Jornal do Brasil

Terça-feira, 25 de Novembro de 2014

País - Eleições 2014

Crivella critica continuísmo: "Pezão é Rosinha do Cabral"

Portal Terra

Acostumado a um discurso mais contido, sem tantos ataques, o candidato do PRB ao governo do Rio de Janeiro, Marcello Crivella, usou da ironia em campanha nesta terça-feira (12), no centro da capital fluminense, ao classificar o atual governador e rival no pleito de outubro, Luiz Fernando Pezão (PMDB), como uma espécie de “Rosinha do Cabral”.

“O governador Garotinho teve um governo de oito anos, e o Cabral e o Pezão também, são o mesmo governo. O Pezão é mais ou menos a Rosinha do Cabral. No sentido de continuidade”, afirmou o senador. Anthony Garotinho e sua esposa, Rosinha, dirigiram o Palácio Guanabara entre os anos de 1999 e 2006. De lá para cá, Sérgio Cabral foi eleito e reeleito, antes de passar o bastão para Pezão.

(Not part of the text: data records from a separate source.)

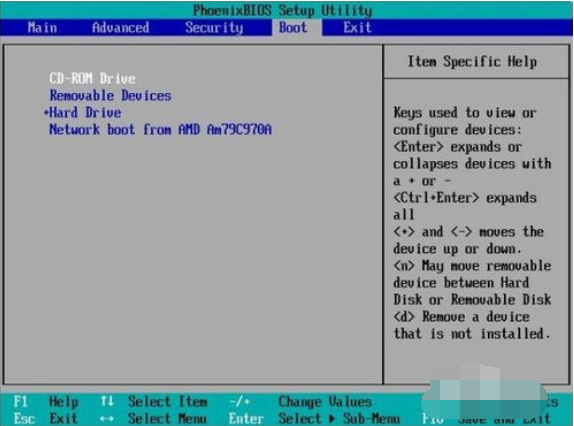The height and width of the screenshot is (426, 574).
Task: Open the Main menu tab
Action: point(42,27)
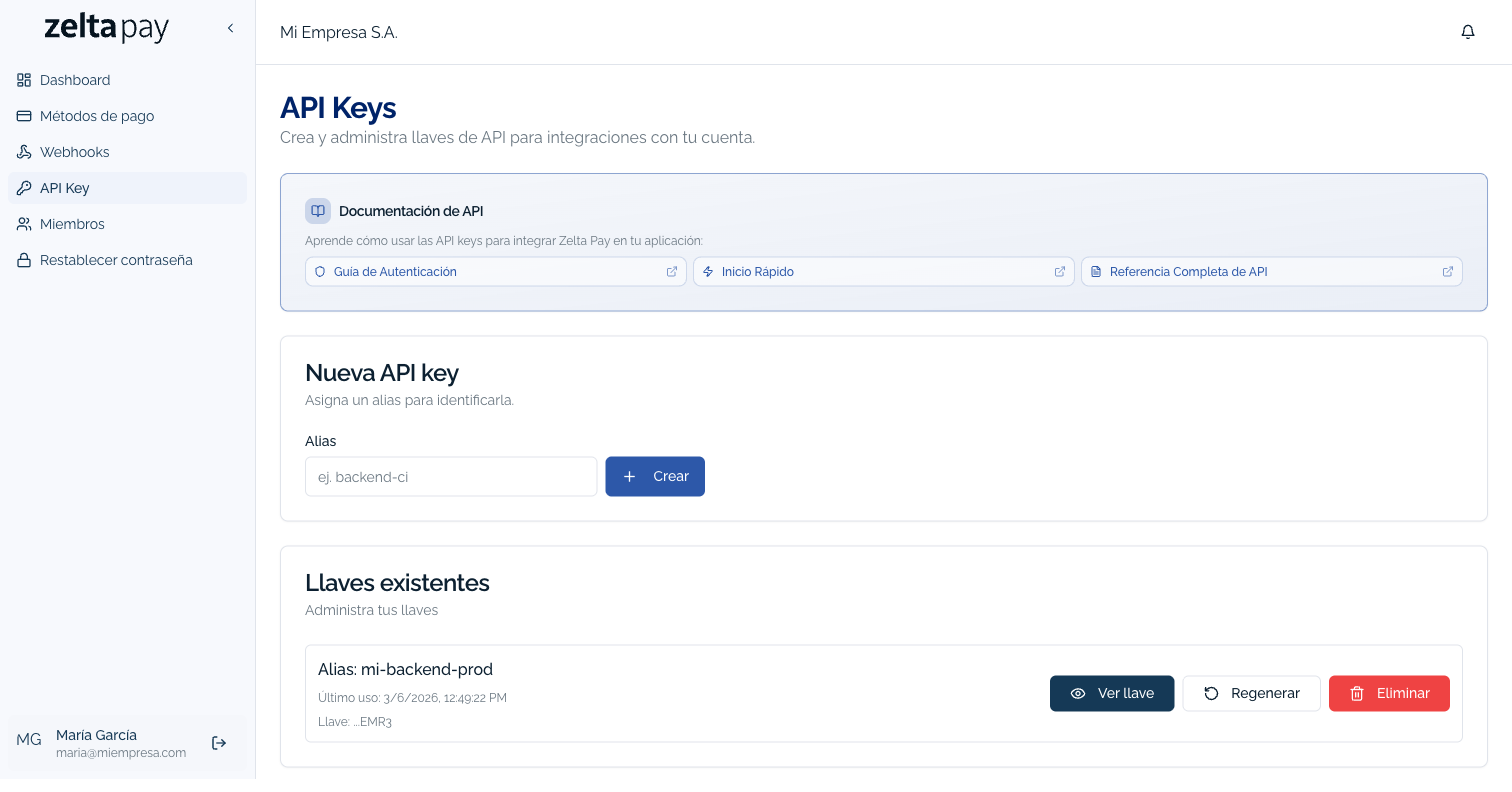Open the Dashboard from the sidebar icon
The image size is (1512, 792).
click(23, 80)
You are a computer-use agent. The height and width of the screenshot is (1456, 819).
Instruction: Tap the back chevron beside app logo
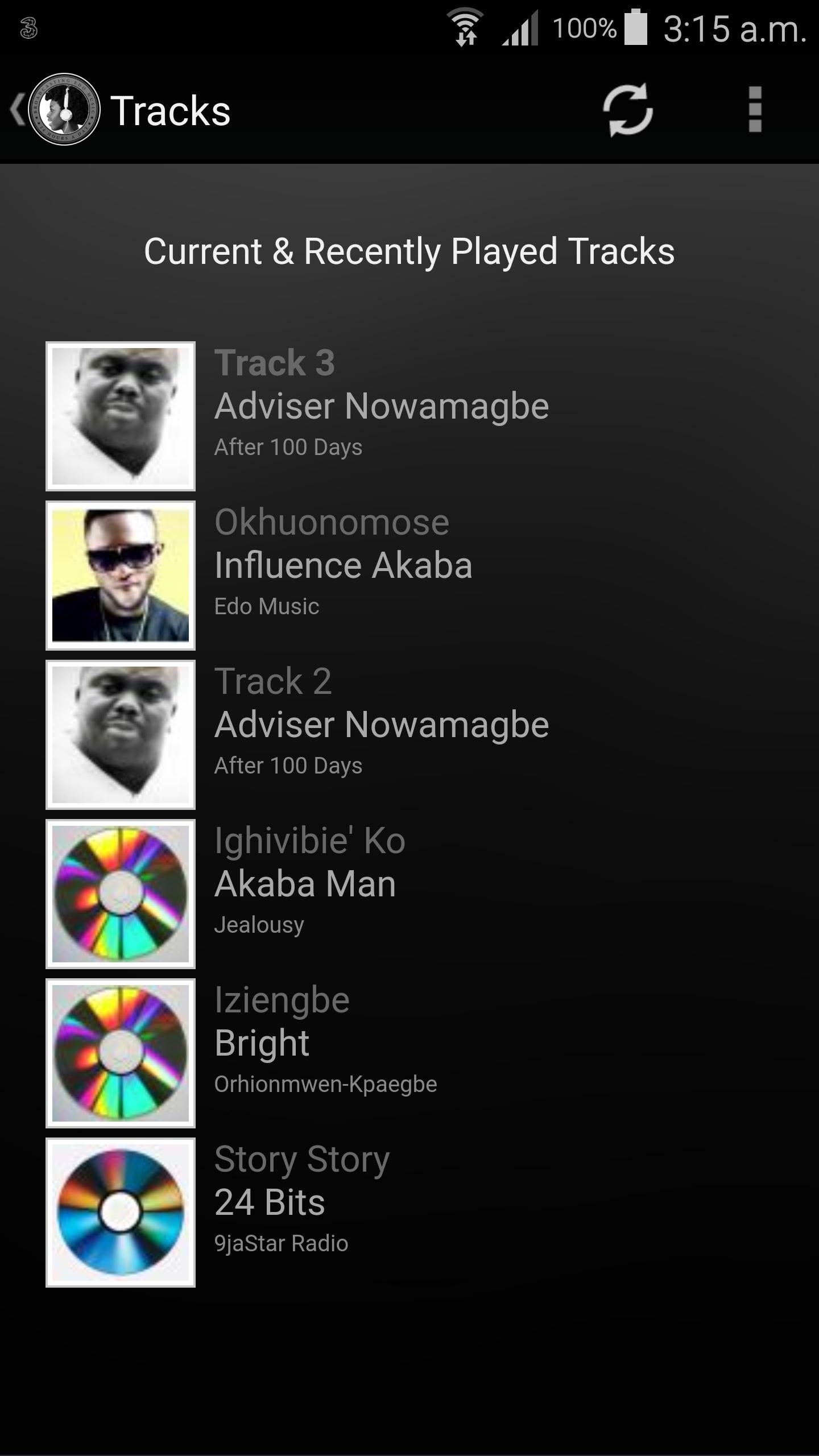tap(16, 110)
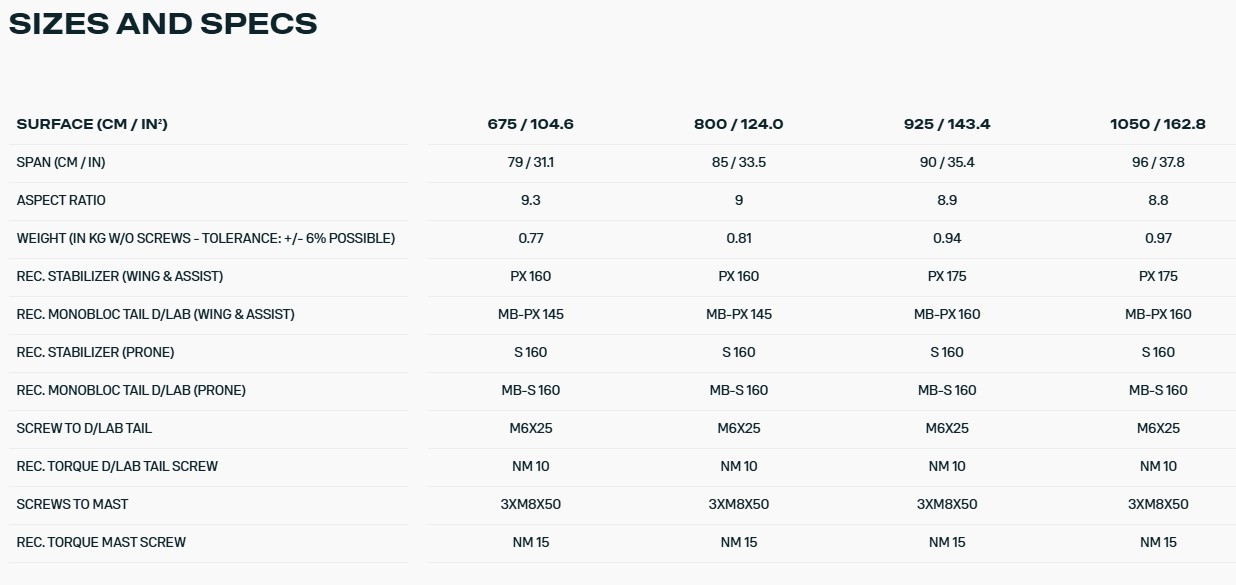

“Eu vejo que há muitas promessas, mas quem não fez quando pôde, não vai fazer quando puder. Os candidatos que não tiveram chance ainda são os que têm mais credibilidade para apresentar suas propostas”, disse, ignorando seu outro rival na disputa, o seu colega de Senado Lindberg Farias (PT).

Crivella ainda comentou o fechamento de uma gráfica, por parte do TRE-RJ (Tribunal Regional Eleitoral) que fornecia material de campanha justamente para a coligação comandada pelo PMDB e que está sendo investigada também pelo possível recebimento de dinheiro público, além de fraudar o número correto de panfletos e cartazes produzidos no local. Além disso, a gráfica tem CNPJ em um endereço onde consta um salão de beleza.

“Eu lamento profundamente. Ali é um ato que tem um simbolismo enorme. Em meio à campanha a gente descobre um oceano de caixa 2, uma serra da Mantiqueira do abuso do poder econômico e político. Por isso que eu faço uma campanha sem alianças partidárias, porque os partidos, quando vêm fazer aliança com a gente, pedem tanta estrutura, eles querem tanto material de campanha e recursos, que a gente não tem. E tem que marchar sozinho”, analisou.

Na última pesquisa Ibobe, Garotinho, Crivella e Pezão aparecem em empate técnico. O candidato do PRB participou no centro da cidade de uma entrevista para a rádio Saara - rádio comunitária do maior centro de comércio popular do Rio de Janeiro. Para o senador licenciado, “a grande questão do Saara hoje é a mobilidade urbana. Com as grandes obras feitas no Rio de Janeiro, eles tiveram um prejuízo enorme. Se eu for eleito governador, eu quero trazer para a zona portuária o novo centro administrativo.”

Ele ainda caminhou pelas acanhadas vielas do centro de comércio de rua, distribuiu autógrafos em DVDs com suas propostas de campanha e finalizou dizendo: “quero negociar com o prefeito para que os funcionários públicos contratados possam ter residência aqui, já que 35% do emprego do Rio de Janeiro está nessa região, e apenas 5% das moradias estão aqui. Precisamos levar as pessoas para morar onde tem trabalho, e trabalho para as regiões dormitórios".